2015-05-01

Esse abraço foi surpreendente

 Título:
Vimos é de vir e de ver, vir no cortejo, ver o céu impossível, assim, ah sim

Corpo:
Ensina-me. O silêncio é baixinho? Conheces? Já viste onde trabalha? Não é na secção quatro da repartição sete da rua chã? Não é o único do jardim interior que usa casaca lisa sem condecorações? Ensina-me. Ensina-me a escrevê-lo. Abro parêntesis. Espaço. Fecho parêntesis. Já está. Oh, então canta-me qualquer coisa, estou tão cansado, não quero falar mais. Vimos no cortejo dos carros pretos e o céu tão claro que é impossível. A tua canção são gemidos em duas oitavas, não percebo nada, mesmo nada, mas continua, a música é mesmo assim, porque me haveria de emocionar o teu volapuque?

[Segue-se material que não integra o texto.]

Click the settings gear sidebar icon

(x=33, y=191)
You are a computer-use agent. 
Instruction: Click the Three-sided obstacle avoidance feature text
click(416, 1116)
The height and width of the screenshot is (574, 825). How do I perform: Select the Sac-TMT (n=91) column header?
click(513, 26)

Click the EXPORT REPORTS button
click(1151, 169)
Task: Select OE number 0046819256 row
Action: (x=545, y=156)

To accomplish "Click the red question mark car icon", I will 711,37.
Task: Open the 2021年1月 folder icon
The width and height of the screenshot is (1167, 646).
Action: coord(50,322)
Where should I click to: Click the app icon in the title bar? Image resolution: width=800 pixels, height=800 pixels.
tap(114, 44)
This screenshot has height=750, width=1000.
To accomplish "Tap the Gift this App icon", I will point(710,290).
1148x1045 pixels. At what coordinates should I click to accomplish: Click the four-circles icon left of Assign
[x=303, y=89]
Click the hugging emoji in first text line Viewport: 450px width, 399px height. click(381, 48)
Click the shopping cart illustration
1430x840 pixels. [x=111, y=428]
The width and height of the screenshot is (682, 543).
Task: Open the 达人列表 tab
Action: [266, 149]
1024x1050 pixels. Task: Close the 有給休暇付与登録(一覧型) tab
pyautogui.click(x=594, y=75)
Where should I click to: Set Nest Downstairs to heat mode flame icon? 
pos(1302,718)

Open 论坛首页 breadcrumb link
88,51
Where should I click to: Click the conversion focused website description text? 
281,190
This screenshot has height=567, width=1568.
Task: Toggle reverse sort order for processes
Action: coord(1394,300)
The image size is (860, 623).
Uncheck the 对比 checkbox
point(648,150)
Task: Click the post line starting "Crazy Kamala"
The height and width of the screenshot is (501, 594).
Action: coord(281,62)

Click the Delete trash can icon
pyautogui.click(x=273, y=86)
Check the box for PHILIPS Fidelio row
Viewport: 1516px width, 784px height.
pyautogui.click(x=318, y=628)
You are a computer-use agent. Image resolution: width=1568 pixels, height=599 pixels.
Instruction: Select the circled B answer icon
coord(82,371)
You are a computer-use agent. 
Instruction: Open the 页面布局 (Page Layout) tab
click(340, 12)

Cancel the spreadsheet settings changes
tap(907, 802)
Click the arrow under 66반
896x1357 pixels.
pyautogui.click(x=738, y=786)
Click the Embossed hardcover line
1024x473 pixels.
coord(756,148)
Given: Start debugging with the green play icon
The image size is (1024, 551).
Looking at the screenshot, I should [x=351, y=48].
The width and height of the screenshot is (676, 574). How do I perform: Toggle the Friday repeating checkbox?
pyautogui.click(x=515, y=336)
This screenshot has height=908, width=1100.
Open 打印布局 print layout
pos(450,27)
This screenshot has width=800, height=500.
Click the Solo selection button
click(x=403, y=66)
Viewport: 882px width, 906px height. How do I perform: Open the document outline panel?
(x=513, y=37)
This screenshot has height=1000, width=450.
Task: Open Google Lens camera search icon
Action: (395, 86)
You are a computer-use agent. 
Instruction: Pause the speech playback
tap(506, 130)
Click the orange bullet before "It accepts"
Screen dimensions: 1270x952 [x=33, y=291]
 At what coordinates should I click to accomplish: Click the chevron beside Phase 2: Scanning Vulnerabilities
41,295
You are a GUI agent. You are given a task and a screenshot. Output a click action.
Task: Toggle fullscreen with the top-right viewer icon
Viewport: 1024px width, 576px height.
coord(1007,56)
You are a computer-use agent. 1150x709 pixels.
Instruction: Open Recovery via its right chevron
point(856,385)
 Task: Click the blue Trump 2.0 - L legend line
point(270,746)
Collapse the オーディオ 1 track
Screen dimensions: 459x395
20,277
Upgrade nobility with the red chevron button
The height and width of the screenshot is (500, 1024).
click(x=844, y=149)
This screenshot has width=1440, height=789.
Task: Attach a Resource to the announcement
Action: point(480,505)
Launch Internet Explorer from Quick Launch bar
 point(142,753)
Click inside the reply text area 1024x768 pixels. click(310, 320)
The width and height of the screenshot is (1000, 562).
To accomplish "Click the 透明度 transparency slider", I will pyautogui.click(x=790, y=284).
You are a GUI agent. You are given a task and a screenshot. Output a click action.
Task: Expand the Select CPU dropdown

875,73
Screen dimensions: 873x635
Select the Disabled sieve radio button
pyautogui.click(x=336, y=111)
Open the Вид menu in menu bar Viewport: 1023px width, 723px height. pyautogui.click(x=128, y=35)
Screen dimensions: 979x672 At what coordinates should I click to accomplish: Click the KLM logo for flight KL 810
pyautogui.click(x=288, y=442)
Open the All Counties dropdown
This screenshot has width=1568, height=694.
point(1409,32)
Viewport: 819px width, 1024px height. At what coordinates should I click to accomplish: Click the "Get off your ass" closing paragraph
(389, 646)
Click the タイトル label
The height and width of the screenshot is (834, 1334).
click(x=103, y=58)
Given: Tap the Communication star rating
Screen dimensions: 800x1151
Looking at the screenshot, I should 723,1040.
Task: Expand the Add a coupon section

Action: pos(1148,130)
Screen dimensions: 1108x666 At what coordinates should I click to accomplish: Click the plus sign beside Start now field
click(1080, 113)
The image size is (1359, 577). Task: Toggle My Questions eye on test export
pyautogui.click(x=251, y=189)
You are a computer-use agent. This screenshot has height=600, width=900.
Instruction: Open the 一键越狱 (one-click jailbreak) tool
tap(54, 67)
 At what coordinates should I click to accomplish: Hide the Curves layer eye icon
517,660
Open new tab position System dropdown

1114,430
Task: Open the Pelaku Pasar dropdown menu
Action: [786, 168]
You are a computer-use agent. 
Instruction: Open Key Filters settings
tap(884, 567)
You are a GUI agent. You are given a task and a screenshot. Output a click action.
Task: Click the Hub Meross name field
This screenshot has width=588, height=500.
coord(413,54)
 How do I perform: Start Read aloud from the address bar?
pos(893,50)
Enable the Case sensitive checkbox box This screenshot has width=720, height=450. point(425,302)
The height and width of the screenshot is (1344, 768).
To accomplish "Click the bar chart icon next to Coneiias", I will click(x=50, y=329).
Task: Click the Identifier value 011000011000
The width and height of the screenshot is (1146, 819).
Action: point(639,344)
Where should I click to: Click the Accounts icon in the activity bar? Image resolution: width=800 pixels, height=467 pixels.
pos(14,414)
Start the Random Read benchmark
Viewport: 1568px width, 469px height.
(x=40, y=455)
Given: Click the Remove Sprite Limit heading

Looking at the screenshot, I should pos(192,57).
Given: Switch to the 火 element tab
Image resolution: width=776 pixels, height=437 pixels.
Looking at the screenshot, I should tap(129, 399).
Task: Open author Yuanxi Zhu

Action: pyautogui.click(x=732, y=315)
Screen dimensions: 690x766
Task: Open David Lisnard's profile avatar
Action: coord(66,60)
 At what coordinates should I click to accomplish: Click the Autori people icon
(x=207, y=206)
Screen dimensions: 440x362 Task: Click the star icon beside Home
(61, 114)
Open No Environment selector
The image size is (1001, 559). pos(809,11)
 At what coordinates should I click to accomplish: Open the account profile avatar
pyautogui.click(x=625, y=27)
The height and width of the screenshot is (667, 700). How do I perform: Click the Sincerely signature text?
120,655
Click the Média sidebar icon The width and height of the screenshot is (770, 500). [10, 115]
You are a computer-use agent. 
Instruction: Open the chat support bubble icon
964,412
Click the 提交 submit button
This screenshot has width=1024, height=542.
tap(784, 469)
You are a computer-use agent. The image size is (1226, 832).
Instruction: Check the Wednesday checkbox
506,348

A verdade é que emociona. Então sorrimos. Não preciso que me ensines isto. Já sei ler. Sei ler, ainda que os sorrisos sejam textos raros. Há poucos nas nossas idas e voltas e idas e voltas e idas e voltas. Com efeito, aparece um por semana, e aparece sempre assim, à sexta-feira. Ah, sim, peço perdão, adeus, bom fim-de-semana. Esse abraço foi surpreendente. Ensina-me. Tens cinco minutos?